- DATA SHOWN
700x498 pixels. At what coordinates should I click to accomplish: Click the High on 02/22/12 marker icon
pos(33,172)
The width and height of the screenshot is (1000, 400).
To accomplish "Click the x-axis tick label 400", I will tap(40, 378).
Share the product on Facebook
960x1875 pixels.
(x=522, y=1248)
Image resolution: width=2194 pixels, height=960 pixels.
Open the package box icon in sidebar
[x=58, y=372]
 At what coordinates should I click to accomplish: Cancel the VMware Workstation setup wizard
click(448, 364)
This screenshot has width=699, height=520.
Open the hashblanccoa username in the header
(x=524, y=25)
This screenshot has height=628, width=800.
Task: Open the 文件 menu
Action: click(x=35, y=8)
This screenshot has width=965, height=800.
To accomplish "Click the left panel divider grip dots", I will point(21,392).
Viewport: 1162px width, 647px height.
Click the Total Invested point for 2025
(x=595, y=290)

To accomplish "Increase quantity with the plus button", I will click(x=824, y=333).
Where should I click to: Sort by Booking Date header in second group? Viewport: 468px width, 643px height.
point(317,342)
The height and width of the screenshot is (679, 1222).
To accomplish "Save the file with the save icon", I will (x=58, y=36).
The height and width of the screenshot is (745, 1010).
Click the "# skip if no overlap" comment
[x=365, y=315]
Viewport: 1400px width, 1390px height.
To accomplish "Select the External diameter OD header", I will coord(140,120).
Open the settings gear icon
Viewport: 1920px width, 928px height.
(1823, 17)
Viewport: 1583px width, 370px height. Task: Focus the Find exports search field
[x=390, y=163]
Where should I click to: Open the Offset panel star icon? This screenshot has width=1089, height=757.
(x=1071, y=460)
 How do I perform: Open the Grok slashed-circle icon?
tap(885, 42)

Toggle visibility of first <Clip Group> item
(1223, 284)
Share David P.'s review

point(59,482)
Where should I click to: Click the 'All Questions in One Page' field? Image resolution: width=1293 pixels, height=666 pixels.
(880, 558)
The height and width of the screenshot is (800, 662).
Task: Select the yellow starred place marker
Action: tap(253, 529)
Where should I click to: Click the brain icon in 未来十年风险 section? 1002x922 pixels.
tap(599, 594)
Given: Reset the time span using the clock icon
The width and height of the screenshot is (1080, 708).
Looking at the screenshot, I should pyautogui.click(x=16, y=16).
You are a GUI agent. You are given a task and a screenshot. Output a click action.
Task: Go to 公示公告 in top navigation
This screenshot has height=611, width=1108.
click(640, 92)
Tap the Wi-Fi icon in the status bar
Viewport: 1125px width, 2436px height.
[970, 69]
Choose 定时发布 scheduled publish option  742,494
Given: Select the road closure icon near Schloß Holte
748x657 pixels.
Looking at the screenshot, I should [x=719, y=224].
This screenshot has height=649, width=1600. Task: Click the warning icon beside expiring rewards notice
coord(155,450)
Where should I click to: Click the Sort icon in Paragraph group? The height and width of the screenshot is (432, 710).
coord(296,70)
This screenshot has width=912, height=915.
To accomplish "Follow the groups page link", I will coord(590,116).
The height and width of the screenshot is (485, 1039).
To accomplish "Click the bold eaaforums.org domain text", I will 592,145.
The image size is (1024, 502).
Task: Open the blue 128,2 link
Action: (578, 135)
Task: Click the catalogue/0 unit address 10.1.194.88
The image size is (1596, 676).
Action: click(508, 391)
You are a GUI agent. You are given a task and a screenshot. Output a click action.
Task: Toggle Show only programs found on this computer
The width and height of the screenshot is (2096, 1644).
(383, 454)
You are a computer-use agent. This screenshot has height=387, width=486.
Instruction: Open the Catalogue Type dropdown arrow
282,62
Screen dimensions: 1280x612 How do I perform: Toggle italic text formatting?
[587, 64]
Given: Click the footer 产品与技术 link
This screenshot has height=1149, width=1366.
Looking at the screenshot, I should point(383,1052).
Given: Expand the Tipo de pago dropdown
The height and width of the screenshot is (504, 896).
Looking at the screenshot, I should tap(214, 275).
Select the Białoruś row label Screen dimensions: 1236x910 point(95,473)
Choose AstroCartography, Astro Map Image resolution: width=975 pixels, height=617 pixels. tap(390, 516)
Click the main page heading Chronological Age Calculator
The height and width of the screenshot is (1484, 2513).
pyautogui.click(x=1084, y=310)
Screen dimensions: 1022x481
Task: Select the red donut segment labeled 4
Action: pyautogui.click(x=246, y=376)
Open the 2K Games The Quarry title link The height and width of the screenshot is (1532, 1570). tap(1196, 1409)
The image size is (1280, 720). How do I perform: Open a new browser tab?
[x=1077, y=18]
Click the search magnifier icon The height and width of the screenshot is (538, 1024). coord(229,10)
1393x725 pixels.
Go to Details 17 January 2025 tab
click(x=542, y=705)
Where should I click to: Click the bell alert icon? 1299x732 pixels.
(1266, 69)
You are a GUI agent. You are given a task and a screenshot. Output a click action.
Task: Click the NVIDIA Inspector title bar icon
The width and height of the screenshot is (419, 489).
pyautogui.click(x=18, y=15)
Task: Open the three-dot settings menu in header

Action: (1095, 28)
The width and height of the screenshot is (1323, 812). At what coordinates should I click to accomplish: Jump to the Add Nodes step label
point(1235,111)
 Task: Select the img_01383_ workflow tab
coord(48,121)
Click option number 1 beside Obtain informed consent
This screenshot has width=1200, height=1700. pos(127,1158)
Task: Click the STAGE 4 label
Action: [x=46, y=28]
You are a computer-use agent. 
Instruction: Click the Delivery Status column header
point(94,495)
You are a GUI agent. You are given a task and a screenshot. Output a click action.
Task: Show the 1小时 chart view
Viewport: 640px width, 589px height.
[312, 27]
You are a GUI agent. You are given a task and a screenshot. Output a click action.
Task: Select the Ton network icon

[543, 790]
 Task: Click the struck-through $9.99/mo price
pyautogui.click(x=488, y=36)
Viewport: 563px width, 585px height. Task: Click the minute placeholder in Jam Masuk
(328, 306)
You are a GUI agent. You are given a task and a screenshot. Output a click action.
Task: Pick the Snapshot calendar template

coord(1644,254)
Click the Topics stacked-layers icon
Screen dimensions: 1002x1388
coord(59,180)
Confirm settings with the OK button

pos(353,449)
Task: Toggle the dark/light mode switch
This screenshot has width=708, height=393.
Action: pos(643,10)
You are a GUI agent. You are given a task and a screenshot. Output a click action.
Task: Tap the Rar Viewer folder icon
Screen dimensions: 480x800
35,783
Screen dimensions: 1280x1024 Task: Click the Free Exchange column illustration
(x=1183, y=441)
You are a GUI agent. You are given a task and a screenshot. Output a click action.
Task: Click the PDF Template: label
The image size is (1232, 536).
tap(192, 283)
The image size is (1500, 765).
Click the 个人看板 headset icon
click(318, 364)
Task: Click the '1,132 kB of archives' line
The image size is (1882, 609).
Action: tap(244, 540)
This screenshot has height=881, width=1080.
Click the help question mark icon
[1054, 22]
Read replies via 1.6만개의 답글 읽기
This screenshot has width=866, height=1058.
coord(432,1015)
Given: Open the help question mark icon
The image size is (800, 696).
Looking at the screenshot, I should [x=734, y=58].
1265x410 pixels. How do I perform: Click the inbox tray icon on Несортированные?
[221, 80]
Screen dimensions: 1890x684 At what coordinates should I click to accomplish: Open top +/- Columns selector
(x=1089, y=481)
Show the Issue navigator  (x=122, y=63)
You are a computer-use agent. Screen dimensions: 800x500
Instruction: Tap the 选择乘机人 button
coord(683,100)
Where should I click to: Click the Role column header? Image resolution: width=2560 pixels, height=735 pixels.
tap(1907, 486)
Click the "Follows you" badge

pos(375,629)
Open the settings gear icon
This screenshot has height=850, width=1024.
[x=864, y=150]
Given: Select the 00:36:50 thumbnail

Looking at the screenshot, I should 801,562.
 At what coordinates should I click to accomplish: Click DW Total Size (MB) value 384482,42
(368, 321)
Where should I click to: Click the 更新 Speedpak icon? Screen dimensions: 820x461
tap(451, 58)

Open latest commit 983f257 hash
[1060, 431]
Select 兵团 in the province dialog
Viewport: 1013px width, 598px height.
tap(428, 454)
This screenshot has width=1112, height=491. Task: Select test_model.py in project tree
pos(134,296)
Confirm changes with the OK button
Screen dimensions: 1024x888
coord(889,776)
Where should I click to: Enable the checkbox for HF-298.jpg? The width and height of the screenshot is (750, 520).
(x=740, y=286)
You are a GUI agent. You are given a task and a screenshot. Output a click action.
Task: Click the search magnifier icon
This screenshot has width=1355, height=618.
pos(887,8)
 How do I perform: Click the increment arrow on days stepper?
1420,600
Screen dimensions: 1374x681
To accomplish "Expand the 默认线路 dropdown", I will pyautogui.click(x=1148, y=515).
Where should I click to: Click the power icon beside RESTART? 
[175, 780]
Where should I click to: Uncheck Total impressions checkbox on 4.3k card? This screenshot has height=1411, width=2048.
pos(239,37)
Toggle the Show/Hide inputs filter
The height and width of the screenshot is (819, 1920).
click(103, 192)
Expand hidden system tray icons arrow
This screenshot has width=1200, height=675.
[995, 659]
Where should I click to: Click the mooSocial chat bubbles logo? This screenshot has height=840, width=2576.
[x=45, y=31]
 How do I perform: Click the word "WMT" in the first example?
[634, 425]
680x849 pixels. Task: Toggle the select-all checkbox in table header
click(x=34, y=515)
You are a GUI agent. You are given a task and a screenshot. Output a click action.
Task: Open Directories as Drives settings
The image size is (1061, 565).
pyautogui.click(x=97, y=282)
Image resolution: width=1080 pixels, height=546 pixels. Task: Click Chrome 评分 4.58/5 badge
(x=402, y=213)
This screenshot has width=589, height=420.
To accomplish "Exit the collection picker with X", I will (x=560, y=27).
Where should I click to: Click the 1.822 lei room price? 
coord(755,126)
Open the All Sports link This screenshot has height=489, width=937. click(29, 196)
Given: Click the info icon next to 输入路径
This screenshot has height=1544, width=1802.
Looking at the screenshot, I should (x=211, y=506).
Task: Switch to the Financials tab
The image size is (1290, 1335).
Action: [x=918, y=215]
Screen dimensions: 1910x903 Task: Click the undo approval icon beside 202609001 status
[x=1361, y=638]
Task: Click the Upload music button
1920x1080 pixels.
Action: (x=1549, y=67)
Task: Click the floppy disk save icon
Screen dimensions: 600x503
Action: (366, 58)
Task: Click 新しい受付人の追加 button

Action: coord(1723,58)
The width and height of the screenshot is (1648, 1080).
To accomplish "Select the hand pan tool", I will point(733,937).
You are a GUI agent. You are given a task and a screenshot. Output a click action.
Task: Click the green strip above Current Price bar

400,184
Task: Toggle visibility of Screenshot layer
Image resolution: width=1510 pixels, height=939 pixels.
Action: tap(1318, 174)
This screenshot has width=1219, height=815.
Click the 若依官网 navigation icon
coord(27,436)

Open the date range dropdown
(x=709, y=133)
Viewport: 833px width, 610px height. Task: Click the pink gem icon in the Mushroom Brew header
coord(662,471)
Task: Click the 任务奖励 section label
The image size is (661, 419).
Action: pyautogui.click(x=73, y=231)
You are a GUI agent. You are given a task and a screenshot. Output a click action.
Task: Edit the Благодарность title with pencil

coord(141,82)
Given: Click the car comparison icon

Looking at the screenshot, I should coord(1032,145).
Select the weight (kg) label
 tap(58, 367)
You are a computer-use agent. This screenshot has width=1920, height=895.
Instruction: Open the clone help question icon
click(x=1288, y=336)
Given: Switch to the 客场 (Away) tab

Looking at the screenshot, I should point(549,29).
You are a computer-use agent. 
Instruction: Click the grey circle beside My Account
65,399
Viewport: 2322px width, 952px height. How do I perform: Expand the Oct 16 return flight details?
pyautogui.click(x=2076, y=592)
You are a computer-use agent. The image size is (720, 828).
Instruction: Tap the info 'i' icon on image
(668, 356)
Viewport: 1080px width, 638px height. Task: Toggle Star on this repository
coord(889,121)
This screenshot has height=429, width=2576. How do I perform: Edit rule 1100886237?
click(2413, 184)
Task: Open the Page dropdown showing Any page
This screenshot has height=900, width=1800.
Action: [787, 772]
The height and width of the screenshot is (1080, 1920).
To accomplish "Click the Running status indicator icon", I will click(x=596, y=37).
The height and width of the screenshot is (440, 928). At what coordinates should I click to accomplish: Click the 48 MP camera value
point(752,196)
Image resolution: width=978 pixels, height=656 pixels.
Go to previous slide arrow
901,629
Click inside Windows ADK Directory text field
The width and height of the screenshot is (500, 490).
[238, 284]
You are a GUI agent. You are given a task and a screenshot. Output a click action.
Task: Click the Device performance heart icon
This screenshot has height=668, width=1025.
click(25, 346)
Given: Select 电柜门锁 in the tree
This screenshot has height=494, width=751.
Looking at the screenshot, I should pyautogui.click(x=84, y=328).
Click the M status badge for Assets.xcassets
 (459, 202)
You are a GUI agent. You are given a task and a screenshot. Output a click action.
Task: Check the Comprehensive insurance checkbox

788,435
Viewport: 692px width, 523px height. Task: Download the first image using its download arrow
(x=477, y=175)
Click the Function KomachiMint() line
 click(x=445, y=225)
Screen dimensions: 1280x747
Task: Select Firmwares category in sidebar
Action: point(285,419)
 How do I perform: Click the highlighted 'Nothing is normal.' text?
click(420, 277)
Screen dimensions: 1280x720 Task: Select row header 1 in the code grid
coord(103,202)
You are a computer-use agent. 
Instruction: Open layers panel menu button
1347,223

- WORK ITEM
Please reproduce exactly the lines in the listing above from the one containing "This screenshot has height=649, width=1600." through the one containing "Select the Białoruś", both included, and nothing more.

- ANSWER BELOW
This screenshot has height=649, width=1600. Task: Click the warning icon beside expiring rewards notice
coord(155,450)
Where should I click to: Click the Sort icon in Paragraph group? The height and width of the screenshot is (432, 710).
coord(296,70)
This screenshot has width=912, height=915.
To accomplish "Follow the groups page link", I will coord(590,116).
The height and width of the screenshot is (485, 1039).
To accomplish "Click the bold eaaforums.org domain text", I will 592,145.
The image size is (1024, 502).
Task: Open the blue 128,2 link
Action: (578, 135)
Task: Click the catalogue/0 unit address 10.1.194.88
The image size is (1596, 676).
Action: click(508, 391)
You are a GUI agent. You are given a task and a screenshot. Output a click action.
Task: Toggle Show only programs found on this computer
The width and height of the screenshot is (2096, 1644).
(383, 454)
You are a computer-use agent. This screenshot has height=387, width=486.
Instruction: Open the Catalogue Type dropdown arrow
282,62
Screen dimensions: 1280x612 How do I perform: Toggle italic text formatting?
[587, 64]
Given: Click the footer 产品与技术 link
This screenshot has height=1149, width=1366.
Looking at the screenshot, I should point(383,1052).
Given: Expand the Tipo de pago dropdown
The height and width of the screenshot is (504, 896).
Looking at the screenshot, I should tap(214, 275).
Select the Białoruś row label Screen dimensions: 1236x910 point(95,473)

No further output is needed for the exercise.